Алесь улыбнулся. Ильдефонс Милевич и Людвик Звеждовский дружили, но всегда спорили. Звеждовский во многом, даже в белорусском и украинском вопросе, склонялся к белым, и Алесь лишь потому верил этому офицеру в блестящем мундире, что чувствовал его чистоту и полную преданность делу. Была в Людвике искренность ошибочной мысли. Была готовность в любую минуту отдать жизнь.
– Владь, – сказал Людвик, – защищай.
Один из зрителей имел, пожалуй, даже пугающую внешность. Он напоминал Марата: желтый, как у людей с больной печенью, цвет кожи, черные и жесткие, словно лошадиная грива, волосы. Широкое и очень грубое плоское лицо, узенькие щелочки колючих глаз.

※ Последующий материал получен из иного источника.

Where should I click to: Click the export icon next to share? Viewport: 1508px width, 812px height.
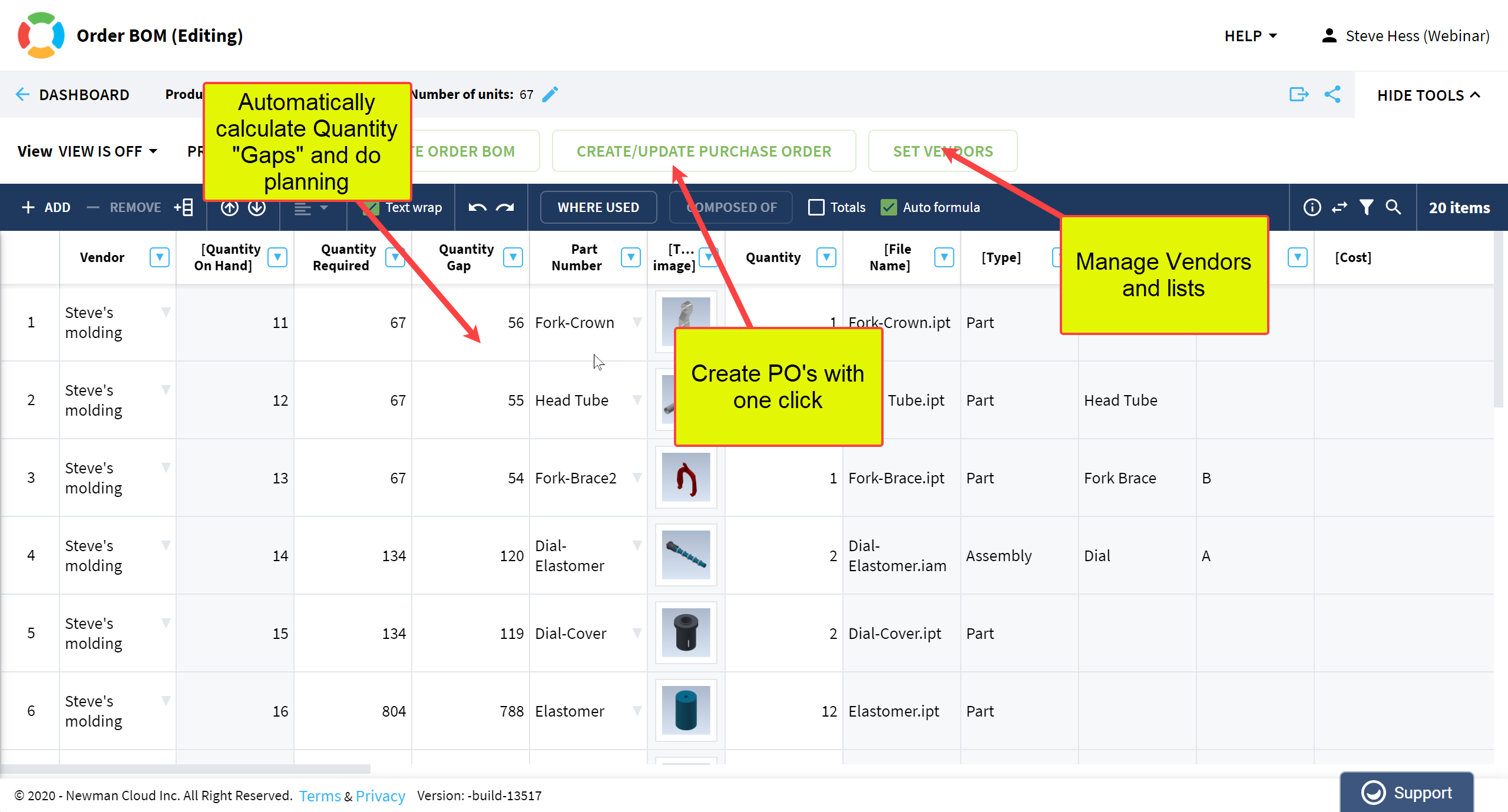pyautogui.click(x=1298, y=94)
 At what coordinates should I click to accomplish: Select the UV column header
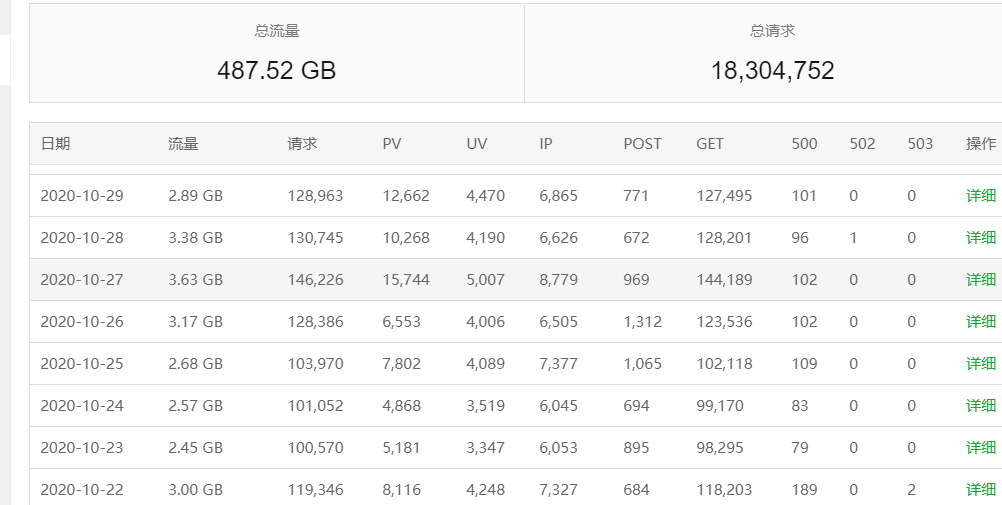[x=477, y=144]
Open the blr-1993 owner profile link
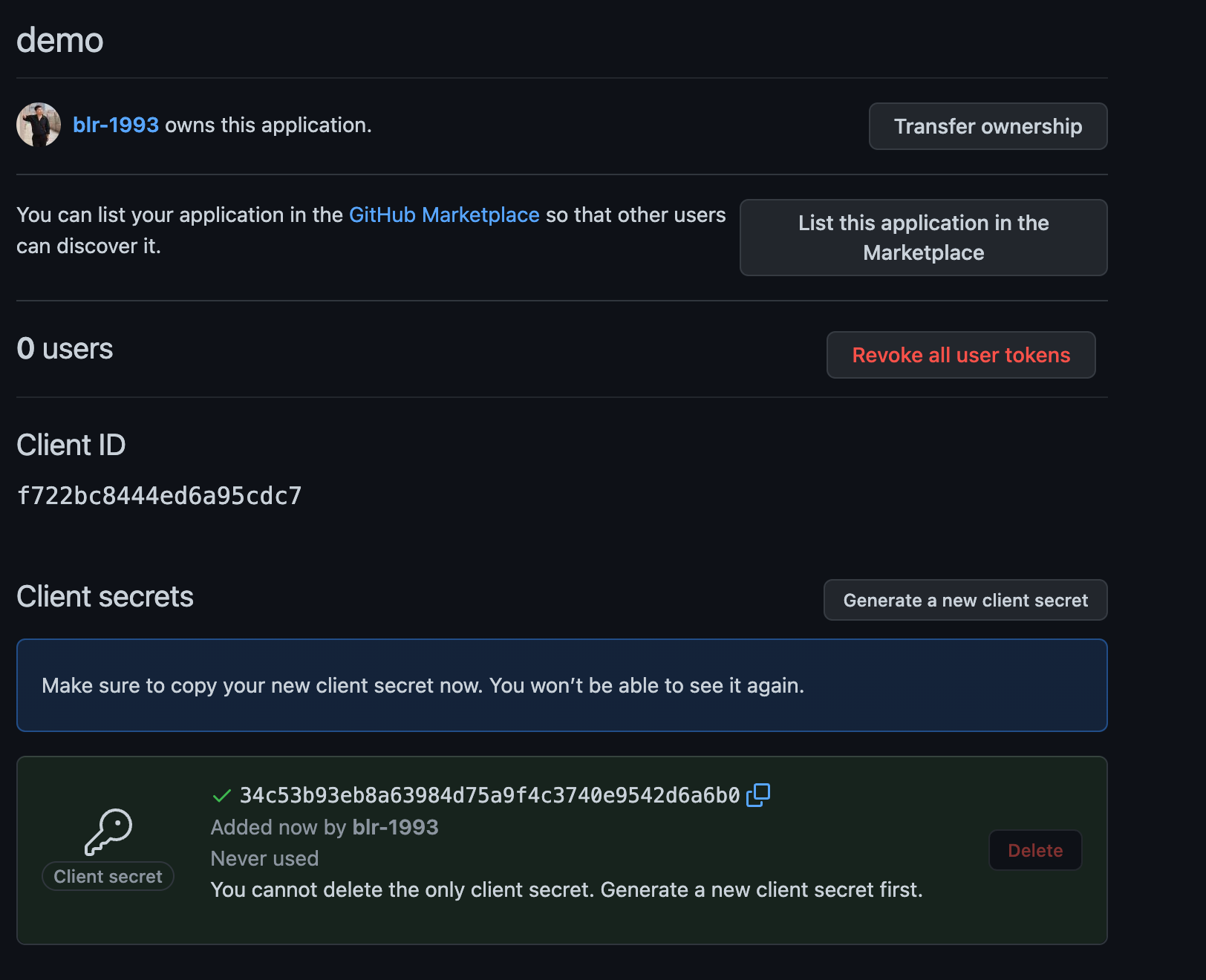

Человек этот был инженер-путеец Владислав Малаховский.
– Не буду, – сказал он Людвику. – Вас надо скорее воспитывать, потому что как бы не довелось вас вешать.
Второй офицер, рядом с ним, был тезка Сераковского – Зигмунт Падлевский. Никто тогда еще не мог предвидеть его судьбы. Просто знали, что человек он твердый.